Complete step-by-step answer:
Let us start by drawing a representative diagram of the situation mentioned in the question along with required construction.

In the above figure, AP and BP are the tangents to the circle with centre O. Now we know that the tangents from a given point P. Angle OAP and angle OBP is $90{}^\circ $ as the angle between radius and tangent of a circle is always $90{}^\circ $ .
Now according to the property that the sum of all the interior angles of a quadrilateral is equal to $360{}^\circ $ . So, if we apply this in quadrilateral AOBP, we get
$\angle APB+\angle OAP+\angle OBP+\angle BOA=360{}^\circ $
\[\Rightarrow 40{}^\circ +90{}^\circ +90{}^\circ +\angle BOA=360{}^\circ \]
\[\Rightarrow \angle BOA=140{}^\circ \]
Now we know that the angle subtended by a segment of the circle at the centre of the circle is twice the angle subtended by the segment at the circumference of the circle.
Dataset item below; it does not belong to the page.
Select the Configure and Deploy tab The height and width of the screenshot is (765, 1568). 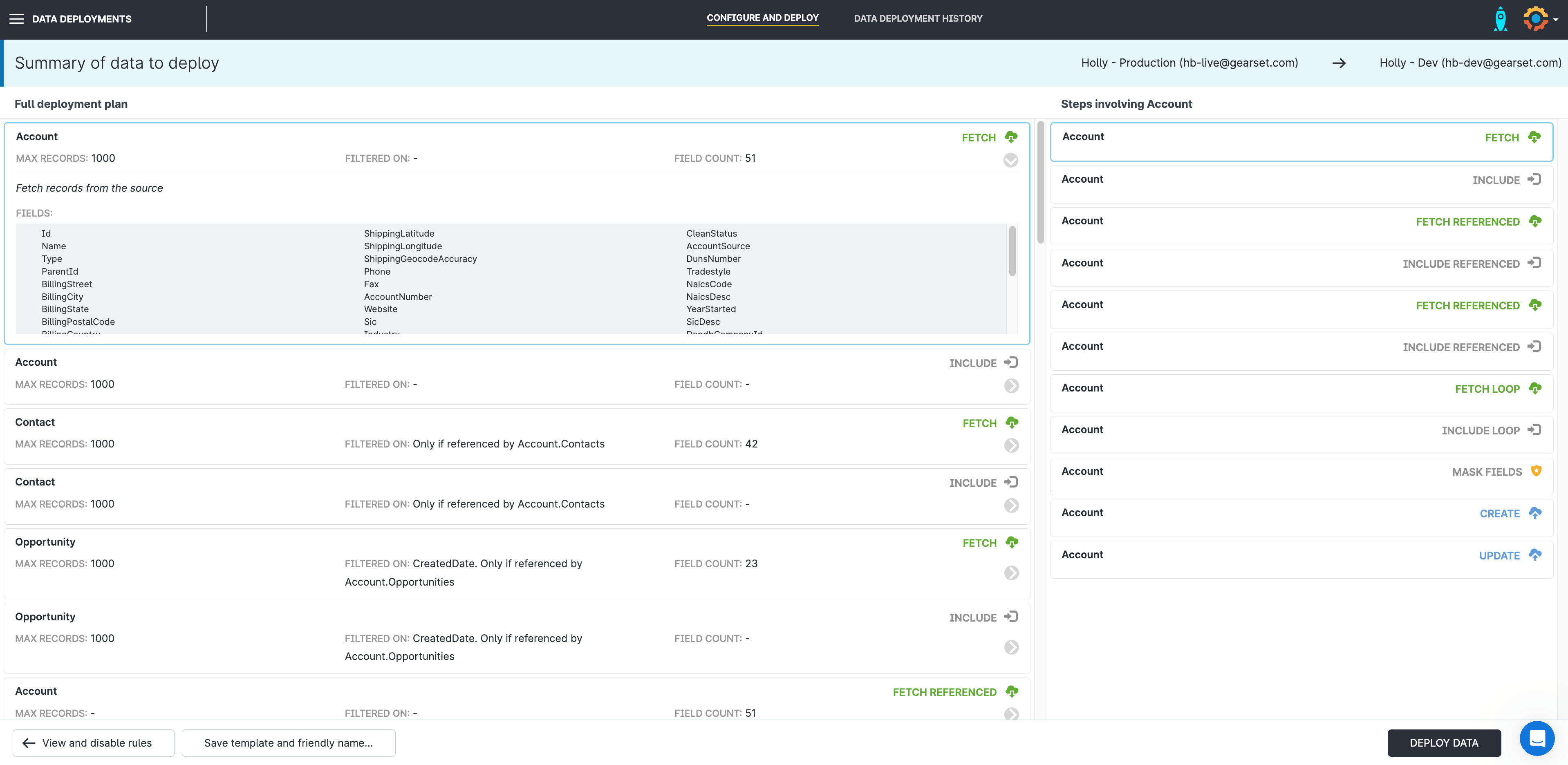click(x=762, y=18)
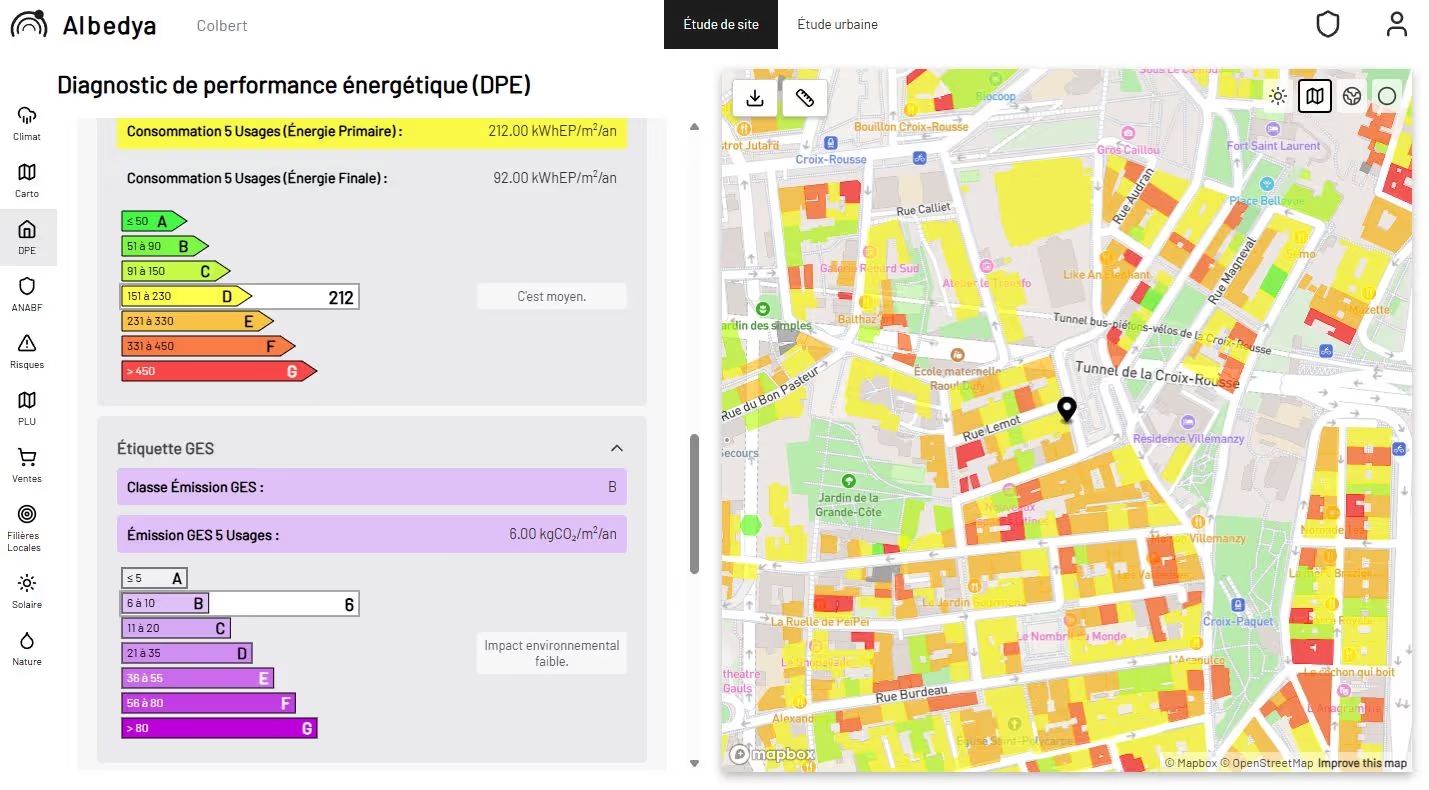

 \[\therefore \dfrac{1}{2}\times \angle BOA=\angle AQB\]
\[\Rightarrow \dfrac{1}{2}\times 140{}^\circ =70{}^\circ =\angle AQB\]
Therefore, the value of \[\angle AQB=70{}^\circ \] .

Note: Remember that AMBQ is a cyclic quadrilateral, so if needed you can use the properties of cyclic quadrilateral as well. Also, be very careful while using the relation \[\dfrac{1}{2}\times \angle BOA=\angle AQB\] , because it is a general mistake that students take \[\angle BOA=\dfrac{1}{2}\times \angle AQB\] , which is completely wrong.